Pass The Mealworms, Please
By Lee Pitts
Warning! Do not read this column if you are about to eat or have just eaten. It may cause headache, diarrhea, constipation, cramping, bloating and nausea.
Professors at Wonkwang University in South Korea are testing ways to replace beef with meat made from mealworms. Baked or fried mealworms are now eaten in a few countries as snacks, although I don’t think we will be seeing Mealworm Doritos at the next Super Bowl party, nor can I see people picking through the peanuts for mealworms as if they were cashews in Planters Trail Mix.
This story raises several troubling questions. First, if you were a doctor would you hang your diploma on the wall if you graduated from a place called Wonkwang University? And what the heck is a mealworm anyway?

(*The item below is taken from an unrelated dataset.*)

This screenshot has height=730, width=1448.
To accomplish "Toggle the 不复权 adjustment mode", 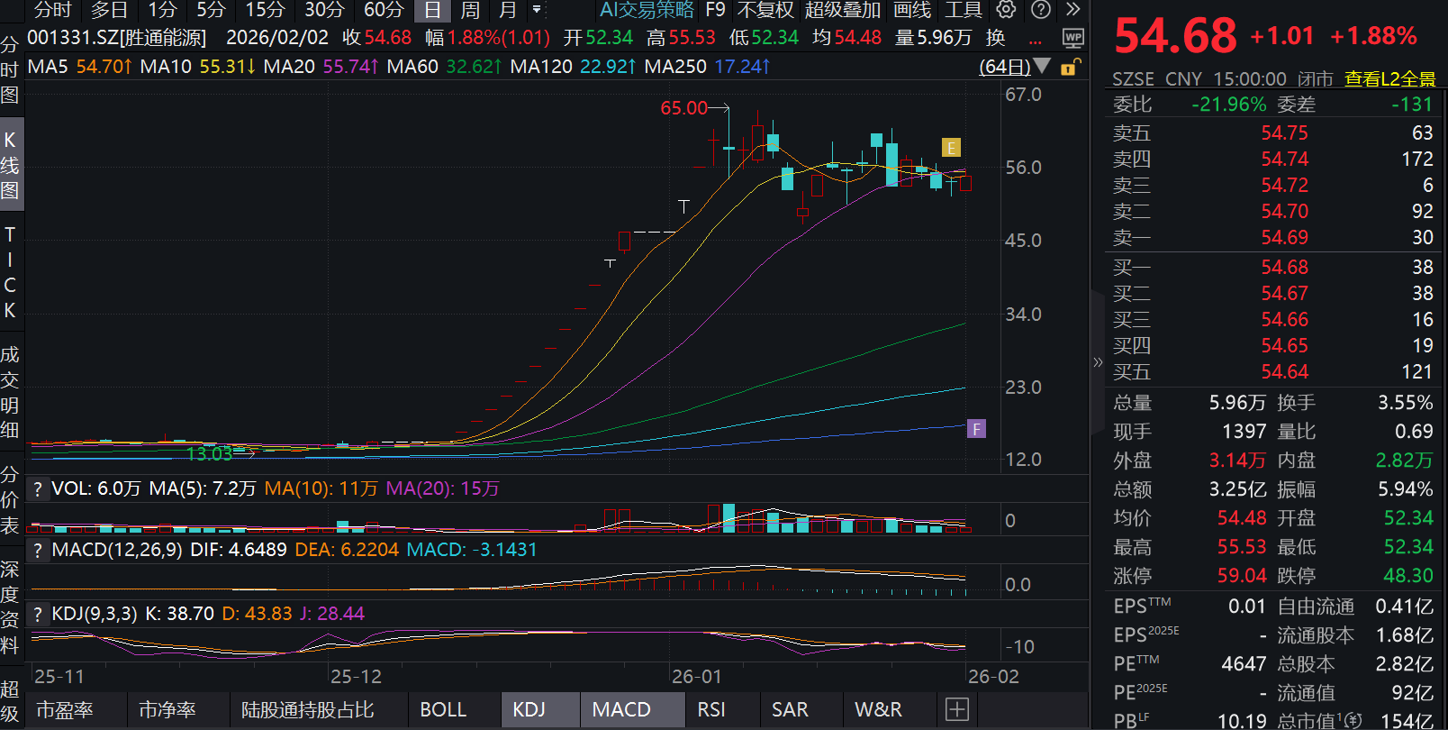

I’m glad you asked. A mealworm is the larval stage of the yellow mealworm beetle, and they do have a brain. Mealworms were the first organisms to circle the moon back in 1968, which has been described as “one small step for mealworms.” They are successfully being raised in labs and also in people’s unkempt houses. They are said to love Cheerios, but then, who doesn’t?
One problem scientists ran into is the inbreeding which occurs in a lab really hurts the female’s sex appeal and is a real turn-off to male mealworms. They are commonly used to feed reptiles and birds and are also used for fish bait. So, in this brave new world of the future are we now going to be reduced to eating fish bait? Really?
If you want to eat a few, I recommend looking up Bassetts Cricket Ranch where you can get 1,000 mealworms for only $15.99. Bassetts got high marks for their mealworms, although one online critic described them as “putrid, smelly and terrible,” and another said, “If you’re easily grossed out they may not be for you.”
Mealworms are nocturnal, gregarious creatures and are mostly vegetarian but do occasionally go off their diet and eat each other. The cannibals also feed on dead or dying birds and can pass along salmonella, E. coli and numerous other diseases that could threaten your life if you eat too many.
If ranchers have the stomach for it, they can get a good look at their competition on the Internet. To me, mealworms look like a bunch of disgusting maggots at an orgy, crawling all over each other.
One thing mealworms can do that cows haven’t shown an aptitude for yet is they can eat plastic. That’s right, they can digest polystyrene which is a thermoplastic substance and get this, mealworms taste exactly the same whether they’ve been fed Cheerios or a diet of plastic.
In order to feed the ever-growing mass of humanity on Earth, it’s been suggested cattle ranchers could easily transition into mealworm ranchers and admittedly, I can see some advantages.
You wouldn’t have to be constantly worried about a drouth. Mealworms require little in the way of fencing. They have few, if any, difficult births, and even if they were hard calvers, who cares? After all, the lady mealworm can give birth to over 500 offspring during her short life, which is more than one can say about the average cow. And, if you threw a bunch of empty plastic bottles off the feed truck instead of expensive hay, I’m pretty sure the cows wouldn’t eat it.
I have doubts about this entire mealworm-as-human-food concept though, and I can’t see ranchers selling their cows to buy mealworms instead.
First of all, I doubt the mealworms would survive the branding. Instead of cowboy poets descending every year on Elko, I doubt we will hear from mealworm poets. After all, what rhymes with mealworms? I wonder, will there be a Mealworm Checkoff and will the Cowboy Hall of Fame be expanded to include the lowly mealworm?
South Korean scientists know Americans would never willingly eat mealworms, so they suggest a sneaky approach in which the worms could be hidden in savory seasonings “as a way to change consumers’ minds.” They suggest using mealworms as condiments in the same way we use salt and pepper.
Can’t you just imagine someone at a dinner party saying, “Please pass the salt and the mealworms.” Or, a chef tasting his latest creation and saying, “Um, I think it needs a pinch more worms.”